(Saved data entries)
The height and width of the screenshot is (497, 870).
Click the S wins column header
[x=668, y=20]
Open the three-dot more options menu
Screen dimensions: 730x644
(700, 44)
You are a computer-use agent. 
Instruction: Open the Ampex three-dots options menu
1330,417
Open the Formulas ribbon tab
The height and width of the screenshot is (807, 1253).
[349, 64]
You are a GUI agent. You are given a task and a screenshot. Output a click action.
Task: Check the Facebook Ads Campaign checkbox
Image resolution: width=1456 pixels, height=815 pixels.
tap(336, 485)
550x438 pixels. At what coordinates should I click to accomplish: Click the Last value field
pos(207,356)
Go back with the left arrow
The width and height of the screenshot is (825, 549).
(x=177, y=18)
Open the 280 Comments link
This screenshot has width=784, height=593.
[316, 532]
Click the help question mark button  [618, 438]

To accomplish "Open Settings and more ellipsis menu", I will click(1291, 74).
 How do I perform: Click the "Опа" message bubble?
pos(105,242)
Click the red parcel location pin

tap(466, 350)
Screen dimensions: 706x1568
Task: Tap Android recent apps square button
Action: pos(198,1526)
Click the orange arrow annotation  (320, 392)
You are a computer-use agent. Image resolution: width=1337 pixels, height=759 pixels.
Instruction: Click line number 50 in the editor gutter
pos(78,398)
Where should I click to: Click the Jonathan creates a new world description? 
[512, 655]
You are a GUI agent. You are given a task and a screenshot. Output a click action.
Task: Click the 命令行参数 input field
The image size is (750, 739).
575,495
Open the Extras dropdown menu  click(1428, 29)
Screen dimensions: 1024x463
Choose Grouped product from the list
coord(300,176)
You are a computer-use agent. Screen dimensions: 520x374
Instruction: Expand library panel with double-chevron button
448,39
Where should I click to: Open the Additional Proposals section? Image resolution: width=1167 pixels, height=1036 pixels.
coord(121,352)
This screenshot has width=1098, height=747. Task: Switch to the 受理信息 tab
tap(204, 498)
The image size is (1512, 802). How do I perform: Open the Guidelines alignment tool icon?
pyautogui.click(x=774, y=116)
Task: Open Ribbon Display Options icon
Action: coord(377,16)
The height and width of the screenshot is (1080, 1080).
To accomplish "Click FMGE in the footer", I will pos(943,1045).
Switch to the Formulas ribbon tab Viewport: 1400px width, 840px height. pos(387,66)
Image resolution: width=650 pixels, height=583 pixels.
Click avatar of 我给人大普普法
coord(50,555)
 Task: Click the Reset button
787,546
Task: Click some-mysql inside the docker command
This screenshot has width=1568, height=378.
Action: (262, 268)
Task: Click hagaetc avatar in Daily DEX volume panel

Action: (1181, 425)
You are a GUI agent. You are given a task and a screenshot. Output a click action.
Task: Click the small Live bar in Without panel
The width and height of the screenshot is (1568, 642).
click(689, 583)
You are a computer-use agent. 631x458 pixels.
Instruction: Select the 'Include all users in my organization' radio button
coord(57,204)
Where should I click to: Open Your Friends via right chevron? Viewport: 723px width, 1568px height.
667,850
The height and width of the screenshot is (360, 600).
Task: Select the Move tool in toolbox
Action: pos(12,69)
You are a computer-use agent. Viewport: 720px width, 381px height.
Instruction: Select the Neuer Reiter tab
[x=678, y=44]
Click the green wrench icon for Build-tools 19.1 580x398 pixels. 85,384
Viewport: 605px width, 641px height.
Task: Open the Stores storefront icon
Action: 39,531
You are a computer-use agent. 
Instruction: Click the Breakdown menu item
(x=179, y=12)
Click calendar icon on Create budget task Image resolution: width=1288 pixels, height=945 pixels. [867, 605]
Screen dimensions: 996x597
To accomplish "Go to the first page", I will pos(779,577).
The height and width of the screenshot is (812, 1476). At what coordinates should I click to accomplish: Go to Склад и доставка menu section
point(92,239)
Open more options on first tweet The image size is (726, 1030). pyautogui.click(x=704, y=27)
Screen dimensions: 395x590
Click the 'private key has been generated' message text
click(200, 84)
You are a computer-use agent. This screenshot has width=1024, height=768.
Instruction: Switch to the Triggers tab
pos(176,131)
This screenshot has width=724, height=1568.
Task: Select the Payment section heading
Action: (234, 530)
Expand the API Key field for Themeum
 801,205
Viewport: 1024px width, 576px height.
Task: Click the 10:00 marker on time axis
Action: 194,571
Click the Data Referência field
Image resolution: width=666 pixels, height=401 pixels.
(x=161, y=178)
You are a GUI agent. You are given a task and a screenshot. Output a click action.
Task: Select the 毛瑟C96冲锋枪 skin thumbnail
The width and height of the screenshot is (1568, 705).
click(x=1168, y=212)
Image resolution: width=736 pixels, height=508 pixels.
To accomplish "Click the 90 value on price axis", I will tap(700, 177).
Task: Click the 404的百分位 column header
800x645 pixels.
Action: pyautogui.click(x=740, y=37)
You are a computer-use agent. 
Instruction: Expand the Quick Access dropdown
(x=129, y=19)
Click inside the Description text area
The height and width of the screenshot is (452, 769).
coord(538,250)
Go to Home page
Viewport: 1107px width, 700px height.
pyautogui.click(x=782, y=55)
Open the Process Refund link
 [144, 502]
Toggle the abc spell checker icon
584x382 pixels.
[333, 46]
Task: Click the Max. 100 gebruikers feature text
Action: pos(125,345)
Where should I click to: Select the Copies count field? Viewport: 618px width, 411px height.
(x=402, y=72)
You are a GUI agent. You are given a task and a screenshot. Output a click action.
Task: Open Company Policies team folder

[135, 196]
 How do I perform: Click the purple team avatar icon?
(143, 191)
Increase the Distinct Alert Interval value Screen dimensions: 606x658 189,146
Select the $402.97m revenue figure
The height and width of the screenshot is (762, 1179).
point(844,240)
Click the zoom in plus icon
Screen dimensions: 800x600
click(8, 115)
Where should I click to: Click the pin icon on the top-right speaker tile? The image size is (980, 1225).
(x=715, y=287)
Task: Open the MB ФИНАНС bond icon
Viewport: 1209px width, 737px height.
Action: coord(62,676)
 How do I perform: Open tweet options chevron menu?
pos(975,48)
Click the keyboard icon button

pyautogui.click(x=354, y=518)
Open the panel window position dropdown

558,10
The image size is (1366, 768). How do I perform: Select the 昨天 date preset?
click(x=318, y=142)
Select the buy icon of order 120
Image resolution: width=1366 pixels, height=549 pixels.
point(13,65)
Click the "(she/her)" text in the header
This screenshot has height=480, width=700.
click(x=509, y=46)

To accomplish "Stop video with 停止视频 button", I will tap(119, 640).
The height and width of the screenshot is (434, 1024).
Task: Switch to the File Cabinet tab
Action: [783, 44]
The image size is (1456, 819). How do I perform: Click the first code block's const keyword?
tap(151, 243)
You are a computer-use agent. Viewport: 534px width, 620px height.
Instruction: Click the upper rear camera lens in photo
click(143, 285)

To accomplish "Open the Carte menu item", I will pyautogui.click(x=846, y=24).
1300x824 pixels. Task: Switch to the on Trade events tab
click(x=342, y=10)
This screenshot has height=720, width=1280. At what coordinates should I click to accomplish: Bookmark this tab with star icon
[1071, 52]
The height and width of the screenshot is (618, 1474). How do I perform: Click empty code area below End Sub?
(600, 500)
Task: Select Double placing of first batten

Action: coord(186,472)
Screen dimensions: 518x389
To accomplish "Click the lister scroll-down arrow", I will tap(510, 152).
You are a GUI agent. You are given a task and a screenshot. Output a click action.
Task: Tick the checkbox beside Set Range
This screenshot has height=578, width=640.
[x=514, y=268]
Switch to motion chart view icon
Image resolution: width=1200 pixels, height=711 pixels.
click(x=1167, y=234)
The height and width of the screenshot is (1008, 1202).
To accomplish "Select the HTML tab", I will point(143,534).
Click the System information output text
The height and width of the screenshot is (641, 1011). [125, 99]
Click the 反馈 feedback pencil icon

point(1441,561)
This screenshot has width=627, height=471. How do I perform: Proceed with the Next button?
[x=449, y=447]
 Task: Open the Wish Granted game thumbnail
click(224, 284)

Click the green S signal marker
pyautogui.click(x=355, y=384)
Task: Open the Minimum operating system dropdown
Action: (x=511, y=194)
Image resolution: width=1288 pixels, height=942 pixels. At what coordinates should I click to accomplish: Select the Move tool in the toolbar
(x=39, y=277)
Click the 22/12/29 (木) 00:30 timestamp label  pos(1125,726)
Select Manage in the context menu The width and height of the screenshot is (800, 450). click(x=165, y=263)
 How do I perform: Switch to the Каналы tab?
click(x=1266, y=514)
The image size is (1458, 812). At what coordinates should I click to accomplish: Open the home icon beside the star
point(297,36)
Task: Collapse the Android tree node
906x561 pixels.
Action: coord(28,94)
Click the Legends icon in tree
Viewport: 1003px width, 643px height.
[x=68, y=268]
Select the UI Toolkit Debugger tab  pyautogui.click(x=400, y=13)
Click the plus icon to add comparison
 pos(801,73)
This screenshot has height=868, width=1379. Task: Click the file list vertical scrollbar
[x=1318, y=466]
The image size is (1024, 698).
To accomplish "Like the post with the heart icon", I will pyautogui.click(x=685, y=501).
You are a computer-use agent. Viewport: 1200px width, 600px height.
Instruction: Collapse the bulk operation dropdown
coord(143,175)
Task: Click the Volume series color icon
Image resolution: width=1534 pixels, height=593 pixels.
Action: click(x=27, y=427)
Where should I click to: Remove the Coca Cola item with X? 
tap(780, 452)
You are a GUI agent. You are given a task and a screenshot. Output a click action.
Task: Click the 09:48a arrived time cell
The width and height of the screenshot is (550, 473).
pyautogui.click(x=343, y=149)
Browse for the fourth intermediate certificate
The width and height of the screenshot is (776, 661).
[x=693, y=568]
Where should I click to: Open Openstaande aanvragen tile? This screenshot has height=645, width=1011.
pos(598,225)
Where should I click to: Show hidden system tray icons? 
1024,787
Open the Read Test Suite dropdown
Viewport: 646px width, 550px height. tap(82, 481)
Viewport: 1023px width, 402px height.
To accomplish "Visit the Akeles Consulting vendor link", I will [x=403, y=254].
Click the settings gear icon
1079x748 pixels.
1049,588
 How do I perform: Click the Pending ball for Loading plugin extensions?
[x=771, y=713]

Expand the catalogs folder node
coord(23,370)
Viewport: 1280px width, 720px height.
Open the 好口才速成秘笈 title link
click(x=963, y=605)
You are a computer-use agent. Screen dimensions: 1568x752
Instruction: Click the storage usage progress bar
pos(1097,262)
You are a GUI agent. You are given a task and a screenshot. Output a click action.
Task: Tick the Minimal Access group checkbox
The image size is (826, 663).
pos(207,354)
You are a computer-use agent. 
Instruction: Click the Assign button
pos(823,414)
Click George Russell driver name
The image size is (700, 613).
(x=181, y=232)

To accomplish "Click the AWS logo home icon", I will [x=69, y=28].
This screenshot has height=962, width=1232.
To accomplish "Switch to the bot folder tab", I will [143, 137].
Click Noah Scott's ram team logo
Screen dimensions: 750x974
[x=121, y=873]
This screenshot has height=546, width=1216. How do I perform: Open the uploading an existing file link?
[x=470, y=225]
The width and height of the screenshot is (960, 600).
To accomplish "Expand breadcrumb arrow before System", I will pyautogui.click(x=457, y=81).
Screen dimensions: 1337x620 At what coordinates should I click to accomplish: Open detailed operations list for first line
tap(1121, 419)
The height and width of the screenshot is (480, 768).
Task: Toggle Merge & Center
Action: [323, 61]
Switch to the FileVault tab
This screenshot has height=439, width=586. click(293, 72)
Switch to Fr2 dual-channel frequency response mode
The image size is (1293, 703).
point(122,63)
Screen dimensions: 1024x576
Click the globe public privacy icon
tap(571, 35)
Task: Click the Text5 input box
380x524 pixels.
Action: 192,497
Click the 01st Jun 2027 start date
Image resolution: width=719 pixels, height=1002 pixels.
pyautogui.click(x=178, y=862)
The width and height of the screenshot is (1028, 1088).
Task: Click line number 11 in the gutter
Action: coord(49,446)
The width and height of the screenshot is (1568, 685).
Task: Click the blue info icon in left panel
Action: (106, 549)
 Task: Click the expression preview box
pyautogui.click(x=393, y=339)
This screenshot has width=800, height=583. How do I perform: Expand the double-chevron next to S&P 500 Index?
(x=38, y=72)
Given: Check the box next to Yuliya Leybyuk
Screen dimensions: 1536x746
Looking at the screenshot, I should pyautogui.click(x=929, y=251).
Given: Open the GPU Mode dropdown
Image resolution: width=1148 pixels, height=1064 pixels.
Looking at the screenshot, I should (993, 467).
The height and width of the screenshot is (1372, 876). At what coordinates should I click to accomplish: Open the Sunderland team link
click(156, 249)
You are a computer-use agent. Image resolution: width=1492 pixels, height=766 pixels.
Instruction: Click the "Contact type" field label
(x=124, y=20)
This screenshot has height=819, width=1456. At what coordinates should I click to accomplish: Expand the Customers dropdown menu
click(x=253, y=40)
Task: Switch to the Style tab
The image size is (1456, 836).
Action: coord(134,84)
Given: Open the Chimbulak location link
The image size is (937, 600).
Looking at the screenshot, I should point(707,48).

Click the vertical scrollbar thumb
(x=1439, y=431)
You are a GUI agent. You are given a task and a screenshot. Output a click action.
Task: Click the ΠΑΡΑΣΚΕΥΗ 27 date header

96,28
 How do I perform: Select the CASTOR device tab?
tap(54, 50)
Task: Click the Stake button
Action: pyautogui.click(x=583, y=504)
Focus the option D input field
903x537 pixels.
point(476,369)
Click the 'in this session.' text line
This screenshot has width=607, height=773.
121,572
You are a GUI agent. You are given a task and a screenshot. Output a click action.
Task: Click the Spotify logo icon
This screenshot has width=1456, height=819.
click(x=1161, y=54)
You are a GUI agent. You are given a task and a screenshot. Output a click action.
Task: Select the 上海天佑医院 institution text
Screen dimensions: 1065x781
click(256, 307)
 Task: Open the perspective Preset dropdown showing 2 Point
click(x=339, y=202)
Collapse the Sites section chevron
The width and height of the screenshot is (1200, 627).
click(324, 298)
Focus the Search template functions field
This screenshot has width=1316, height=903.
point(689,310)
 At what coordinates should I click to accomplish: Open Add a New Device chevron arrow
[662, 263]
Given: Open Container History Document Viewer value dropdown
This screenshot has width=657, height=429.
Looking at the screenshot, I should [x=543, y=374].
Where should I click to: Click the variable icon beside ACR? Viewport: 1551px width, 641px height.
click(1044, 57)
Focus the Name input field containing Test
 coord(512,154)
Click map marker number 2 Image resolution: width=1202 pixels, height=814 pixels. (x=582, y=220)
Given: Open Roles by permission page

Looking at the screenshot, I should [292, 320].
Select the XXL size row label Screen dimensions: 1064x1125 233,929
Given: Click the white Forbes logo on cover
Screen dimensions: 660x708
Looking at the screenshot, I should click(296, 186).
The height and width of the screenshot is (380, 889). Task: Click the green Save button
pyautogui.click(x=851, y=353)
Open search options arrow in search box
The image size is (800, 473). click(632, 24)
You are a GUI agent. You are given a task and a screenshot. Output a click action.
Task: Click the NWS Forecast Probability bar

■ Task objective ■
Exact duplication is required for the lines above, from the line that contains "Click the S wins column header" to the line that contains "Go back with the left arrow", inclusive; omit all others.

■ Answer for this exercise ■
Click the S wins column header
[x=668, y=20]
Open the three-dot more options menu
Screen dimensions: 730x644
(700, 44)
You are a computer-use agent. 
Instruction: Open the Ampex three-dots options menu
1330,417
Open the Formulas ribbon tab
The height and width of the screenshot is (807, 1253).
[349, 64]
You are a GUI agent. You are given a task and a screenshot. Output a click action.
Task: Check the Facebook Ads Campaign checkbox
Image resolution: width=1456 pixels, height=815 pixels.
tap(336, 485)
550x438 pixels. At what coordinates should I click to accomplish: Click the Last value field
pos(207,356)
Go back with the left arrow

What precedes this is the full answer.